2. Disadvantages of DBSCAN
Requires two user inputs(Eps and MinPts)
Unable to determine variable density cluster
OPTICS:
Able to get variable density cluster
Mainly requires one inputs (i.e, MinPts)
Eps can be considered as ‘infinite’
3. Idea
Creates an augmented ordering of the database
representing its density-based clustering structure
Help us gain a high level understanding of the way data
is structured
4. Observation
For a constant MinPts value, density-based
clusters with higher density are completely
contained in density-connected sets with respect
to a lower density.
Extend the DBSCAN algorithm such that several
distance parameters are processed at the same
time
5. OPTICS
An infinite number of distance parameters eps’

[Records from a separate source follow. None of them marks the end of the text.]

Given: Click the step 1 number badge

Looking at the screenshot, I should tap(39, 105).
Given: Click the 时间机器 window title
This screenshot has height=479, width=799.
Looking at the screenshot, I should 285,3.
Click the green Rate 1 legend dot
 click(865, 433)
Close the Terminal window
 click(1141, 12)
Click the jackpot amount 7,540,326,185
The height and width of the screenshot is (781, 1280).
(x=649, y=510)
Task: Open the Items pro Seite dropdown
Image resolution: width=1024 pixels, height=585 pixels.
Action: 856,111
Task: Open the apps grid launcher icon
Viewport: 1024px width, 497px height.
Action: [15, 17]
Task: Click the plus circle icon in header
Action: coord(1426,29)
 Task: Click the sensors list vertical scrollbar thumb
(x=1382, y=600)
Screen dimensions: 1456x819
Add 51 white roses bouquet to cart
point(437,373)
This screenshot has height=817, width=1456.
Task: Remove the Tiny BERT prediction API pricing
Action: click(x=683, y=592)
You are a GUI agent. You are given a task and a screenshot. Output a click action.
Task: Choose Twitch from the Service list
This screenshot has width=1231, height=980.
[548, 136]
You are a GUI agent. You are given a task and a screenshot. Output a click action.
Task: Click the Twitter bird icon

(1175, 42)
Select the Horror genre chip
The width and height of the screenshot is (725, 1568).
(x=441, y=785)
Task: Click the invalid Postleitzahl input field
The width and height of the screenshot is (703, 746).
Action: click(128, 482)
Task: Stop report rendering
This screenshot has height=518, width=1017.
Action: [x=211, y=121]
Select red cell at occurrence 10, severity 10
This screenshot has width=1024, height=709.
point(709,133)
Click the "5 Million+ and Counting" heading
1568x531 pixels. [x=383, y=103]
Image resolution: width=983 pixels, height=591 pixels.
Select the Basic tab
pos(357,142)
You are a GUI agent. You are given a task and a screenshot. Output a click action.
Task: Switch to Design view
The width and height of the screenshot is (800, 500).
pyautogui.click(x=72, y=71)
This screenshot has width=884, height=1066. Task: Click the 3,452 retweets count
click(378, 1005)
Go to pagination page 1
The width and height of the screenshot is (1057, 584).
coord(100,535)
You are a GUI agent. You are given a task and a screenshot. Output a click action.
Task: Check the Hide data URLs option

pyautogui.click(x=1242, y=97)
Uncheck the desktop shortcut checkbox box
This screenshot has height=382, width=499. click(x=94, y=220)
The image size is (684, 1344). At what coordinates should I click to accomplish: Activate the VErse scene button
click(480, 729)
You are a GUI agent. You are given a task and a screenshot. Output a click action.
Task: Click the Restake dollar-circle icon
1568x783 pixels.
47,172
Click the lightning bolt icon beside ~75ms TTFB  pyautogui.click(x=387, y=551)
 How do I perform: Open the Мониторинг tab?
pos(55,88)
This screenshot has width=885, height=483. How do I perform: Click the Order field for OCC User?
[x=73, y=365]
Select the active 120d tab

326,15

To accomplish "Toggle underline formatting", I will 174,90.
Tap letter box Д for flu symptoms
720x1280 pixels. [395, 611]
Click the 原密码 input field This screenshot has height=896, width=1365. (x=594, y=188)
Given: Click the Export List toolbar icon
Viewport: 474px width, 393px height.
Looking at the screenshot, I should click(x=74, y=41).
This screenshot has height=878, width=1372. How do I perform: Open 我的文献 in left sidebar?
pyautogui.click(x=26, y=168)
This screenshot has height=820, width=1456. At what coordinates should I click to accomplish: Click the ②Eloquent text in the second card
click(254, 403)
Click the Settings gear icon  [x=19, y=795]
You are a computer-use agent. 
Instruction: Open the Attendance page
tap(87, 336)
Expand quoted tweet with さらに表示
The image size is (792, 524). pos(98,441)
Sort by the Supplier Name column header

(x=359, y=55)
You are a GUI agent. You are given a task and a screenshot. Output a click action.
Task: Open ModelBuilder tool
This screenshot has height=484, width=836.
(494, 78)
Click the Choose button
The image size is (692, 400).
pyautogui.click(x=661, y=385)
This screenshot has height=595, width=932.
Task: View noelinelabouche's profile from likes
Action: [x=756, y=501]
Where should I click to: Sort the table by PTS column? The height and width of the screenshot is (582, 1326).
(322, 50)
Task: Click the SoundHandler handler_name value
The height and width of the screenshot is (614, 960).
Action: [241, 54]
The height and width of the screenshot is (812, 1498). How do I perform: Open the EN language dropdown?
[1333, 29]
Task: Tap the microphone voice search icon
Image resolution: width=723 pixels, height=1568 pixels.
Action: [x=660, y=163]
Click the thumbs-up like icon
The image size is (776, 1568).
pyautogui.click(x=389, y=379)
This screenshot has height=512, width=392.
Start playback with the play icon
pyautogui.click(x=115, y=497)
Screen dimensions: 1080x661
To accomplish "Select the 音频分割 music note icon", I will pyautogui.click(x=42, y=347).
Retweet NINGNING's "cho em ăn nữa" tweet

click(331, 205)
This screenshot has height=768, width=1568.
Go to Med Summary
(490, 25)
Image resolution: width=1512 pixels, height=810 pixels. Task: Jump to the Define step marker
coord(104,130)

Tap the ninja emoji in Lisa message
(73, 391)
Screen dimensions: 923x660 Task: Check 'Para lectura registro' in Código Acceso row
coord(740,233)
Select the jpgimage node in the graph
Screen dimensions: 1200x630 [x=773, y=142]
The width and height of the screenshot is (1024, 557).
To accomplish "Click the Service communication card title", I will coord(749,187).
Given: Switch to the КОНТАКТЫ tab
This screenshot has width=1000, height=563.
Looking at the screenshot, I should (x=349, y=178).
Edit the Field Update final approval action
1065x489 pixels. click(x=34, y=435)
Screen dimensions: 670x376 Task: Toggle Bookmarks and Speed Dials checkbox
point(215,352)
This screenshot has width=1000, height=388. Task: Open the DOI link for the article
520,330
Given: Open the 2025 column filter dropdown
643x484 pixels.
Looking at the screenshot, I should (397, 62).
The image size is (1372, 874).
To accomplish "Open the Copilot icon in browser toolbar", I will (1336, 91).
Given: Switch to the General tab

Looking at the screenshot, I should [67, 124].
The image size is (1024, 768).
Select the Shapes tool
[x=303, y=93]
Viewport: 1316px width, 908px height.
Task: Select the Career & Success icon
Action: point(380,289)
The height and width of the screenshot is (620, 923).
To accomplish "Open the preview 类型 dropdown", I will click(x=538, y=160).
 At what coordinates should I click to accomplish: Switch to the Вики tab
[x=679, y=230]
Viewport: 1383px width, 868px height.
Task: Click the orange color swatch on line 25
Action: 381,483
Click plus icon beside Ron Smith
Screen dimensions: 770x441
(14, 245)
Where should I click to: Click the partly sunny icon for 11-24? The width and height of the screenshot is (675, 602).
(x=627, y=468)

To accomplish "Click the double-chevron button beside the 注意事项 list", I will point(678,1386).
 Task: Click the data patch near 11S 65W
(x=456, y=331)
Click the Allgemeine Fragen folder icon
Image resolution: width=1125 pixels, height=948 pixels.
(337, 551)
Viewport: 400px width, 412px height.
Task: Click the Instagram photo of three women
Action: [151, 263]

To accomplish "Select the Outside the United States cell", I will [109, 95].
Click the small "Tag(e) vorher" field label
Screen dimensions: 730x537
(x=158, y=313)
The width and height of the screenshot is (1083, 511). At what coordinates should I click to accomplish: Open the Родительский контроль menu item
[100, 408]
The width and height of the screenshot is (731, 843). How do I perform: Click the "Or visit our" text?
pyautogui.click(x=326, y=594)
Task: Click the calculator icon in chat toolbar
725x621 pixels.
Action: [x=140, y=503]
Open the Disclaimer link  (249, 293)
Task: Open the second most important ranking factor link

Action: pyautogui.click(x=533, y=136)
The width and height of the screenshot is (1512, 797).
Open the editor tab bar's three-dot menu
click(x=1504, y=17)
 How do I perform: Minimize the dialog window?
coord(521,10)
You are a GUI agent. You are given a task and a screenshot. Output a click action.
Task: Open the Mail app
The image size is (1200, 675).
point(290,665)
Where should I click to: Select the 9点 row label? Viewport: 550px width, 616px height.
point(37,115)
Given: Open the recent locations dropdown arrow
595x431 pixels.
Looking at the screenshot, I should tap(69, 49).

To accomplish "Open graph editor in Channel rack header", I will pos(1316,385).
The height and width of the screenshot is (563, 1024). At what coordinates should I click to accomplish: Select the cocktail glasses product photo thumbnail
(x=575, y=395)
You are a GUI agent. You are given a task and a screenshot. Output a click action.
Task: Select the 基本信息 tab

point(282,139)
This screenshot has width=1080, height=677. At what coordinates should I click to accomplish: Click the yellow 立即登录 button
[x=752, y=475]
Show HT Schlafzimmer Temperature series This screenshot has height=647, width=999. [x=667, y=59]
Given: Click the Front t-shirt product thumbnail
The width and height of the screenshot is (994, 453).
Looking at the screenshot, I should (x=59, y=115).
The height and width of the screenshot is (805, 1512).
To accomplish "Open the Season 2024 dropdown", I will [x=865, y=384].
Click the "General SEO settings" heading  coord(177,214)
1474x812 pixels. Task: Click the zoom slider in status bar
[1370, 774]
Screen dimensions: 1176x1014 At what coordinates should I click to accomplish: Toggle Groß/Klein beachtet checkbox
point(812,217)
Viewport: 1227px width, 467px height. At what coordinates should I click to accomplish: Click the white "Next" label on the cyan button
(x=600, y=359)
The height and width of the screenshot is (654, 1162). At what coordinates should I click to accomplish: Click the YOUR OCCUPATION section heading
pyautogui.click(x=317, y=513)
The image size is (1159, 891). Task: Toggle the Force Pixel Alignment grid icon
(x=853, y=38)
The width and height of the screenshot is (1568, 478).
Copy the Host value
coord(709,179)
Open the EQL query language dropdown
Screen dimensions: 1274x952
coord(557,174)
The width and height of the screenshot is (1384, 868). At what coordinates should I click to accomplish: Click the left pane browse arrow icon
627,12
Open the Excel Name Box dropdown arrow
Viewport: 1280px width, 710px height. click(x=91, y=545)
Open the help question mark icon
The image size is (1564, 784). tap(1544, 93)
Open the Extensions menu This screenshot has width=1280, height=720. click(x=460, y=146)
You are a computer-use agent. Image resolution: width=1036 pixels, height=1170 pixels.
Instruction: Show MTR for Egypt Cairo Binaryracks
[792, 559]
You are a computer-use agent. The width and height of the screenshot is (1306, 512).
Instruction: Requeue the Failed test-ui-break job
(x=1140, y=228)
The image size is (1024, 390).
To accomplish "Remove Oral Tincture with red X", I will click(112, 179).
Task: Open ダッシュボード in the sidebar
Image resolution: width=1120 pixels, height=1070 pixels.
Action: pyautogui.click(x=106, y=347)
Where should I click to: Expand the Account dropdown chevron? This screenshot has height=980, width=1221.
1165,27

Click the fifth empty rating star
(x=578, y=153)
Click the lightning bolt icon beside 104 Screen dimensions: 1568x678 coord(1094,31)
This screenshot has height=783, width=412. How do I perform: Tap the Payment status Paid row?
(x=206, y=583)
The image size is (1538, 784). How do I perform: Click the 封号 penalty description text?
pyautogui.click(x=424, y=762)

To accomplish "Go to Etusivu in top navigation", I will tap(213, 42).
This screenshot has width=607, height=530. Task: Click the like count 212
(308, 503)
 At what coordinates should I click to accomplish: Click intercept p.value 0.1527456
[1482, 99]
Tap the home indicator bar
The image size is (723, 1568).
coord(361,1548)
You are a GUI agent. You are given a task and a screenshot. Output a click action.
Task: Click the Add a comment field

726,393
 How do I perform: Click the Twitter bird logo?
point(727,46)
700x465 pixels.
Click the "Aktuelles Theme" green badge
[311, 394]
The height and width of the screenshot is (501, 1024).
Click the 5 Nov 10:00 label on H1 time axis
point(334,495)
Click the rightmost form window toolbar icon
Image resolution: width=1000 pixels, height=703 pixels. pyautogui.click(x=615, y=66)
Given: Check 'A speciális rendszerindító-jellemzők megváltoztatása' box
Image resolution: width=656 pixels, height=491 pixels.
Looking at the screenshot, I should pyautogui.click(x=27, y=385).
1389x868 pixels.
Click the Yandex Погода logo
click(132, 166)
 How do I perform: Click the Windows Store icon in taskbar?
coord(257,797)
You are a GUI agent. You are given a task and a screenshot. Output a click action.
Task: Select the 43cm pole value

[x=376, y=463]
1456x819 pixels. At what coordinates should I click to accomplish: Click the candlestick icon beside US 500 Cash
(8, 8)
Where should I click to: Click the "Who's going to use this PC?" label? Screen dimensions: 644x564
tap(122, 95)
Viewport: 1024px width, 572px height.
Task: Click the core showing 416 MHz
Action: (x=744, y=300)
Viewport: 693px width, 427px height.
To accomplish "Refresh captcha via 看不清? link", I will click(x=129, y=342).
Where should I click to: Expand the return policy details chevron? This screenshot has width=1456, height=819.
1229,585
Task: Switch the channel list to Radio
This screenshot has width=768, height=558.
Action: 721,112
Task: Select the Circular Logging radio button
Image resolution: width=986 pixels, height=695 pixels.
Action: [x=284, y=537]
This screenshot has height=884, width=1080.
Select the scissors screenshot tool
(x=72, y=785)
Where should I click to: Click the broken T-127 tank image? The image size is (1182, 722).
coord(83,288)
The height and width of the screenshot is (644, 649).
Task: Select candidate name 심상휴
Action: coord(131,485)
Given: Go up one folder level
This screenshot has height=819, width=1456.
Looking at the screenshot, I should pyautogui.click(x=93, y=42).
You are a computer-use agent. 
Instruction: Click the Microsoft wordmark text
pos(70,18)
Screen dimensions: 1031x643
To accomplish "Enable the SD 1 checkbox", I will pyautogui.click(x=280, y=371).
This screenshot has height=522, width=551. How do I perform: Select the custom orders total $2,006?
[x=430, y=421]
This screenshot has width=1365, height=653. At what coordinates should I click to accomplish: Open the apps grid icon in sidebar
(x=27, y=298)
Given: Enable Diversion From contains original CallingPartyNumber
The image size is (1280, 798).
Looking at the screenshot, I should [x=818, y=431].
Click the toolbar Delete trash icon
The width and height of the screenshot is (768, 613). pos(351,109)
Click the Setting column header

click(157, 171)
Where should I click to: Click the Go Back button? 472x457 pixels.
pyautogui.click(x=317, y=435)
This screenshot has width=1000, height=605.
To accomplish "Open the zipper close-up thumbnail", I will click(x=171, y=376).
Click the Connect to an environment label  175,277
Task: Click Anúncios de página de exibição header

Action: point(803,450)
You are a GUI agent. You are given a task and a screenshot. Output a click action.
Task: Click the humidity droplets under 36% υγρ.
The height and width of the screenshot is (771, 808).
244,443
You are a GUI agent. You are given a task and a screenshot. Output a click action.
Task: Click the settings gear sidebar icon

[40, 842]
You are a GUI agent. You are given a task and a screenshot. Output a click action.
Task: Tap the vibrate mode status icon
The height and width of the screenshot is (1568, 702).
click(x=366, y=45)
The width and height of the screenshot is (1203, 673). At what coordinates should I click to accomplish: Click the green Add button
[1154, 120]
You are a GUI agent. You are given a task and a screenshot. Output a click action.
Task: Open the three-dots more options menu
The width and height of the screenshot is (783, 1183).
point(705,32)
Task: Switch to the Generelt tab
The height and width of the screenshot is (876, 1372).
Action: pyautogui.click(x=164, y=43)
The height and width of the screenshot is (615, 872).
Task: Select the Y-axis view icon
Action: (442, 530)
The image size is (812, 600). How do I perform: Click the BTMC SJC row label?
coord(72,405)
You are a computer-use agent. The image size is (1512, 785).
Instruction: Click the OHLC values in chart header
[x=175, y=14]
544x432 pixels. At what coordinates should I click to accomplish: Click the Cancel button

which are smaller than a “generating distance”
eps (i.e. 0 <= eps’ <= eps).
Order is stored in which the objects are
processed and the information which would be
used by an extended DBSCAN algorithm to
assign cluster memberships
This information consists of only two values for
each object: the core-distance and a reachability-
distance
6. Terminology
Core distance of an object p:
The core-distance of an object p is simply the smallest
distance eps’ between p and an object in its e-
neighborhood such that p would be a core object with
respect to eps’ if this neighbor is contained in Ne(p).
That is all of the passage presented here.